---------- Input material ----------

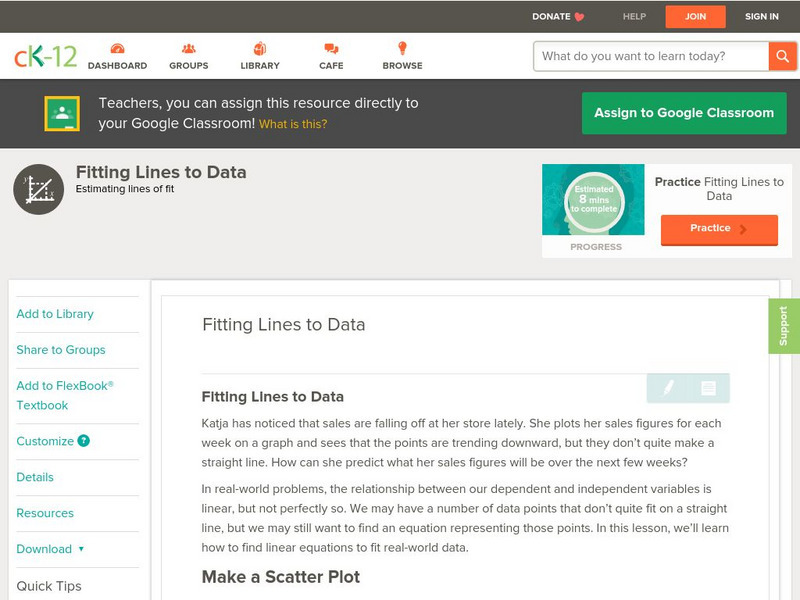The image size is (800, 600).
Task: Open the Support side tab
Action: click(784, 326)
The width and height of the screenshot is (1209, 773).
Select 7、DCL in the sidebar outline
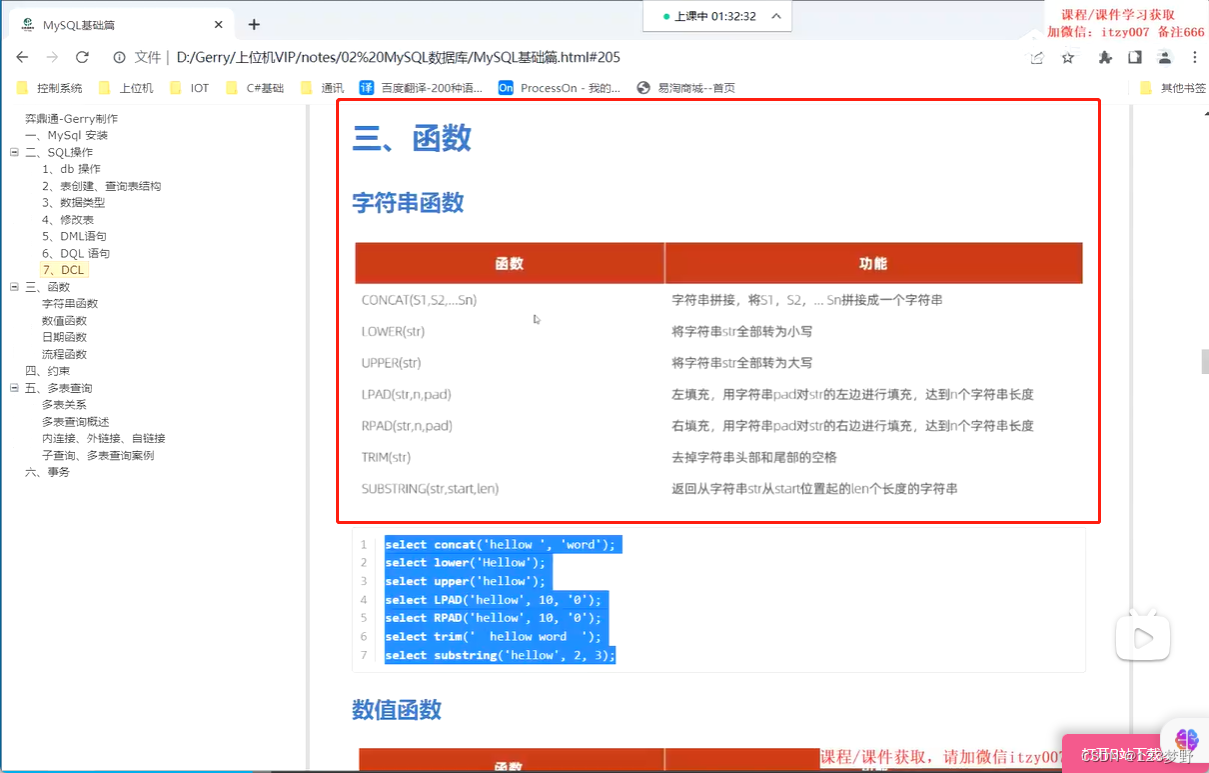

----------

Your objective:
Leave the pictures aside and transcribe only the lines from the one holding "The width and" through the final line of the records above.

Task answer:
The width and height of the screenshot is (1209, 773).
Select 7、DCL in the sidebar outline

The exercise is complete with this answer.